In this feature, we will look at the essential aspects of the codec for DTS Digital Surround. There has been a lot of commentary regarding the comparison between DTS and Dolby Digital, both in these pages and through several other sources in print and over the Internet. The arguments in favor of, or against one of these formats seems to have been largely based on the bit rates of the codecs. However, the numbers only tell part of the story. What is more important are the processes behind these numbers to achieve data reduction, especially when different formats are being compared. The inner workings of Dolby Digital was explored in Part 2. The following will hopefully provide some useful information in formulating comparative judgements between DTS Digital Surround and other formats.
The Essentials
The codec for DTS Digital Surround is known as Coherent Acoustics. Originally developed for providing high quality, multichannel surround sound for CDs and LaserDiscs, it is now of course featured on several DVD-Video titles.
Coherent Acoustics is a highly flexible audio coding scheme, allowing for a wide range of bit resolutions and sampling rates. Its operation ranges from low bit rate, lossy perceptual coding (meaning that it reduces data based on psychoacoustics principles) to high quality, lossless coding with variable bit rates. Encoded data rates of 32-4096kbps, sampling rates of 8-192kHz, resolutions of 16- to 24-bit and up to eight channels are possible (although current decoders utilize 5.1 channels). There are also a series of features inherent to Coherent Acoustics decoders, including selective channel down-mixing and dynamic range control. Additionally, special extension data is available, which allows for future audio enhancements while maintaining backward compatibility with existing decoders. The general philosophy behind Coherent Acoustics is to provide for sophistication and future refinements in encoding that can be realized using simple decoders.

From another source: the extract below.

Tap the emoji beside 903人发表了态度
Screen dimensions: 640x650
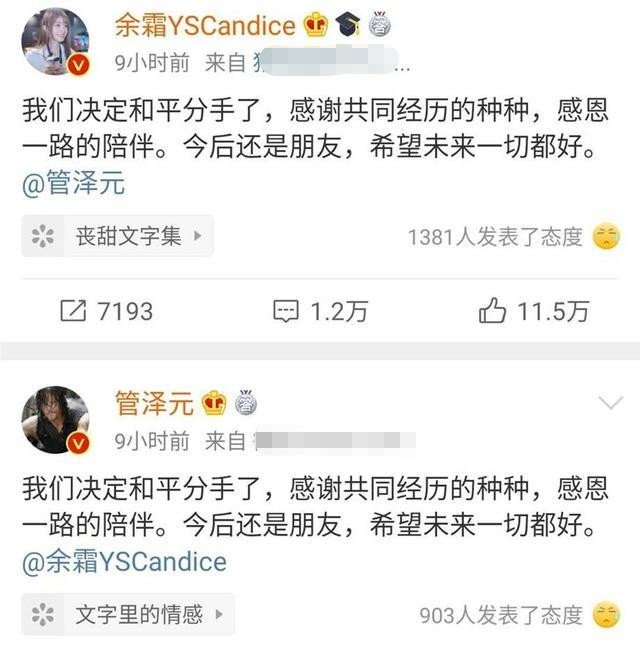[x=606, y=615]
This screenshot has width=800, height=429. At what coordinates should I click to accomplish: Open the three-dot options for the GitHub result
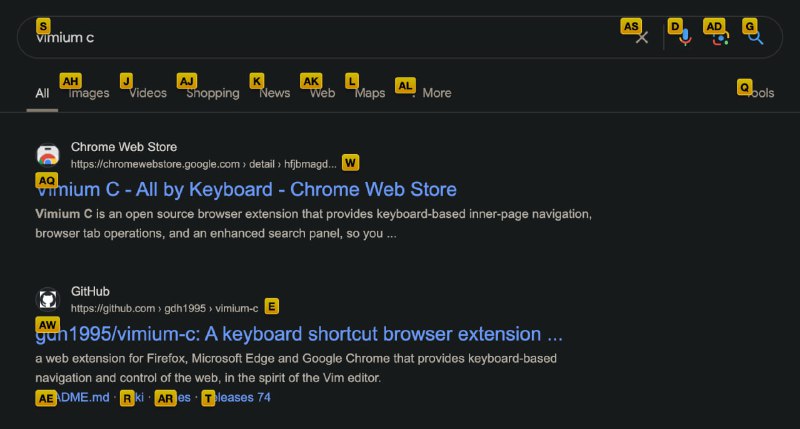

For LaserDisc and CD, the bit rate for DTS Digital Surround is 1235kbps. For DVD-Video, the data is transferred at rates of 1509 or 754kbps. Many sources quote the 1536 bit rate as opposed to 1509 (and 768 instead of 754kbps). Both numbers are technically correct. DTS occupies the same bandwidth allotted for PCM audio&emdash;the latter quoted rate is the actual DTS throughput, and the former denotes the PCM data rate which encompasses DTS. (It should be noted that for Widescreen Review, we will use the 754 and 1509 data rates).

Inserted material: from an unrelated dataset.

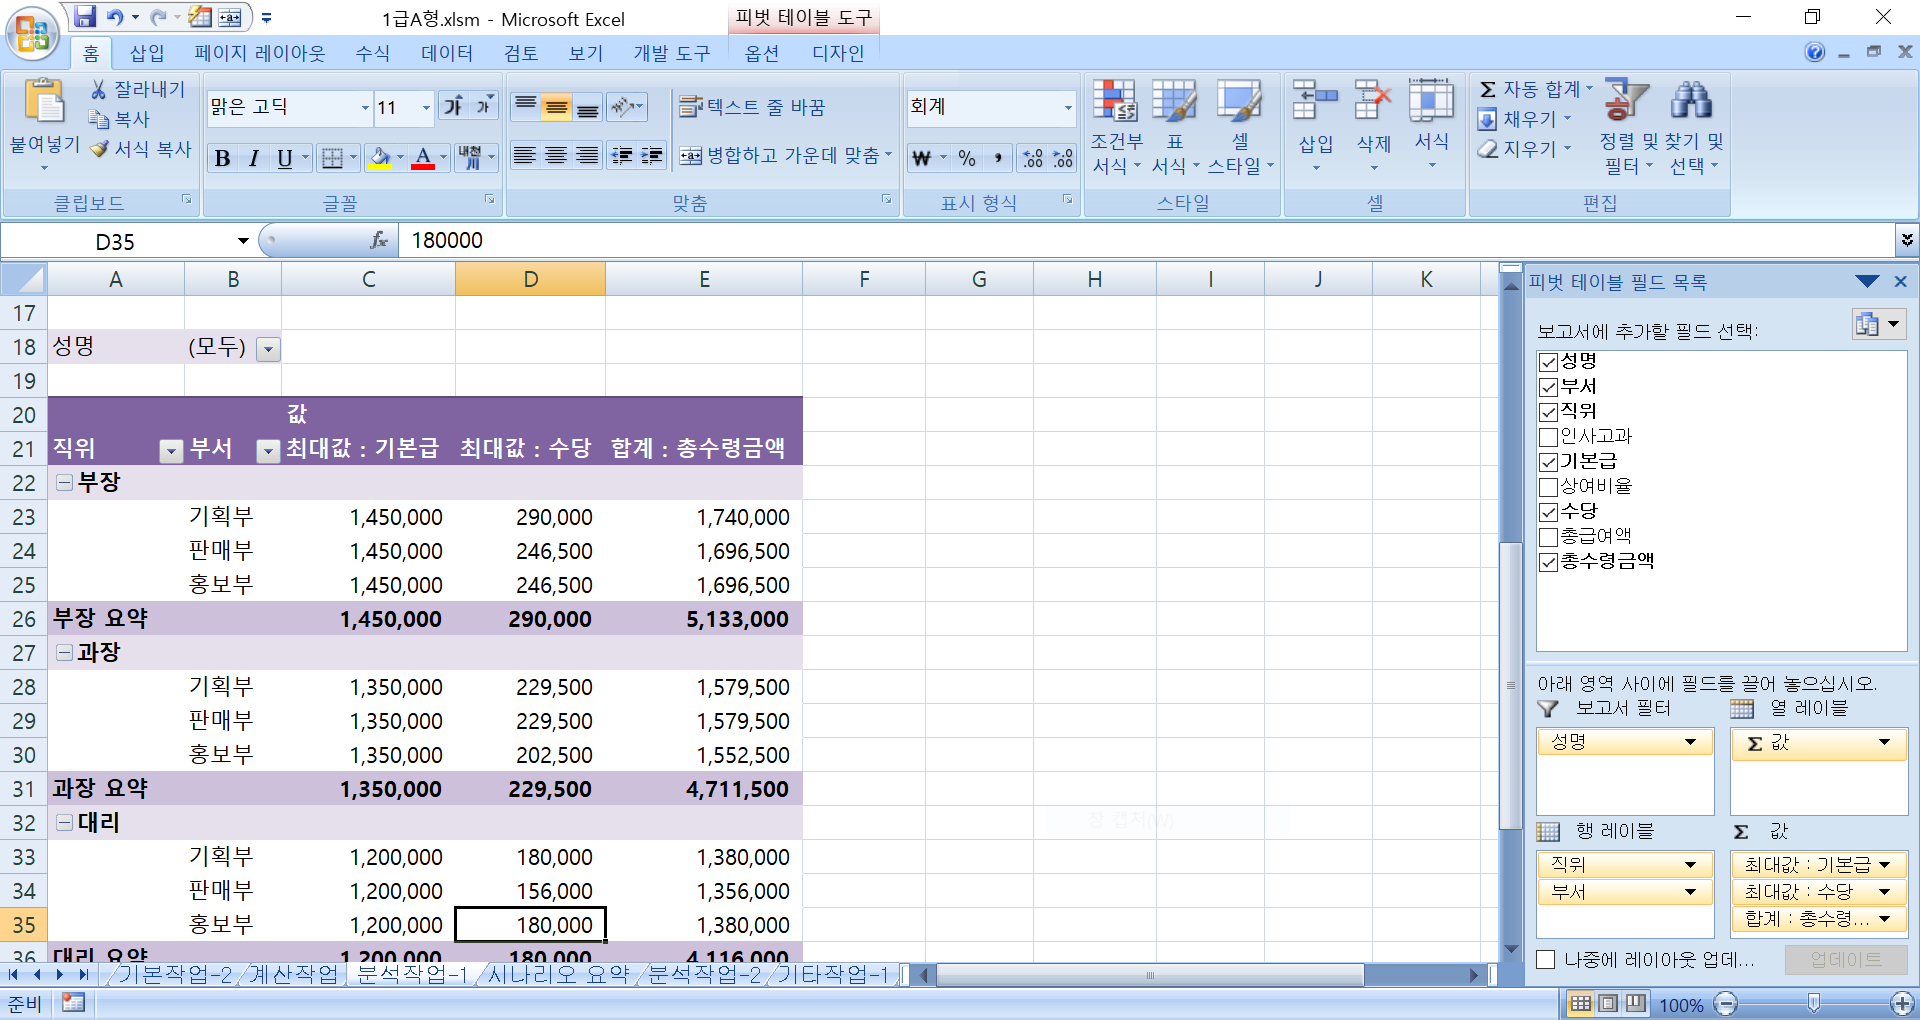Click the Bold formatting icon

point(222,158)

The Nuts And Bolts Of Compression
Currently, the typical input for Coherent Acoustics is 5.1-channels of 20-bit or 24-bit PCM audio, at a sampling rate of 48kHz. The .1 LFE channel is handled separately from the main channels, and is discussed later. Under these conditions, the first task would be to group the PCM audio for each of the five main channels in frames of up to 2048 or 1024 samples (for output data rates 754 or 1509kbps, respectively&emdash;the number of samples is limited in accordance to the decoder's input buffer size). Each frame is then split into 32 frequency bands of equal bandwidth (and equal number of samples). Consequently, at the 754kbps rate, each sub-band consists of 64 samples, while each band at the 1509 rate comprises 32 samples.

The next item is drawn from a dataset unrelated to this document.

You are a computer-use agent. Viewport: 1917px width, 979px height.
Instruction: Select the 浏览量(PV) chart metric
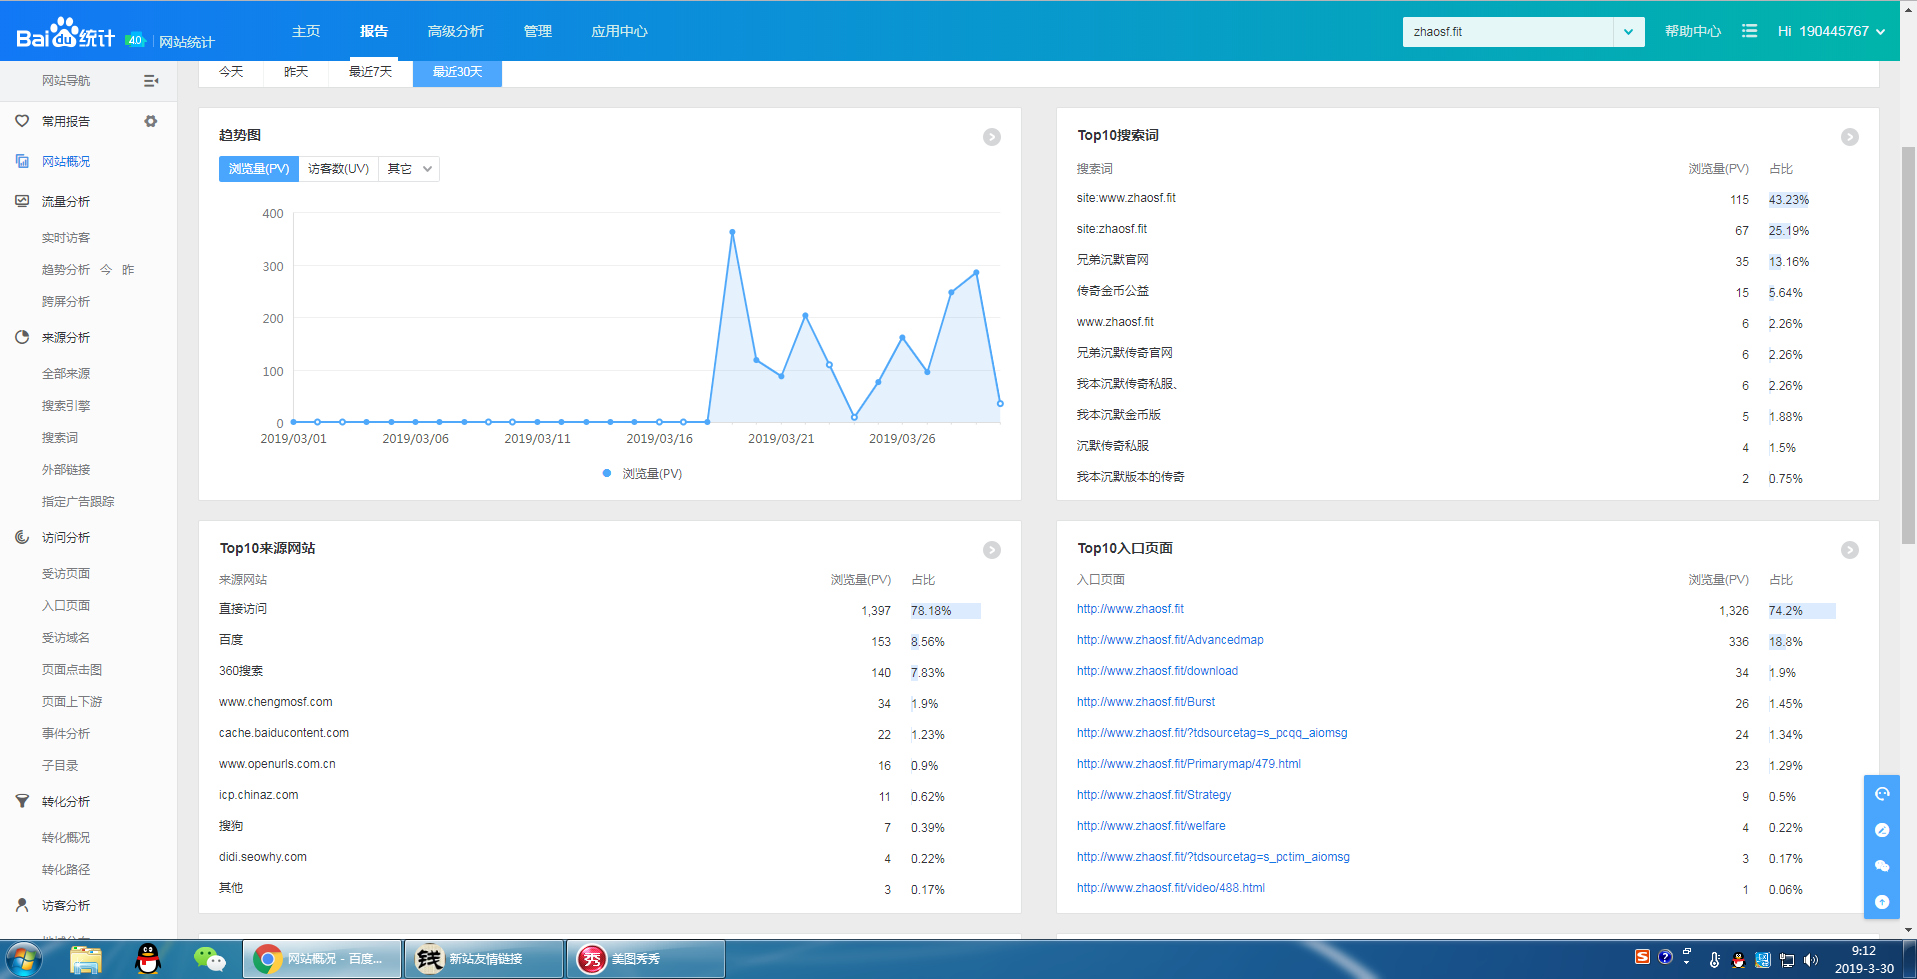pos(258,169)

This measure allows for precision in coding, by data compressing each sub-band independently, in accordance to its respective signal condition. Also, by dividing the audio into sub-bands, advantage can be taken of the fact that for music, the spectral content usually is non-uniform, and very small at high frequencies. PCM audio weighs all frequencies equally, and therefore data usually exists that is redundant (Figure 1). This redundancy can be eliminated by selectively reducing the bit resolution for bands corresponding to high frequencies. Such an approach to data compression is known as sub-band coding.

Figure 1 - (a) Non-uniform spectral content, characterisic of music.
(b) Equal distribution of spectral content, which is assumed by PCM audio.
The primary data reduction method with Coherent Acoustics is known as predictive coding. The idea behind this approach is that current samples of audio can be used to predict what the next sample will be. This anticipated value will not always be exact, but the difference between this and the actual signal will invariably have an amplitude much lower than that of the actual waveform (Figure 2). By coding and transmitting the difference signal, redundant binary information which is not directly relevant to changes in the waveform with time is removed. Therefore, a significant reduction in data transfer can be realized by quantizing with smaller bit resolutions, since the dynamic range of the difference signal is substantially reduced. Furthermore, by adapting the range of the quantizer according to the variance of this signal, quantization error can be minimized to levels potentially lower than the error yielded through linear PCM. These measures to reduce the digital audio data are known as ADPCM, or Adaptive Differential PCM.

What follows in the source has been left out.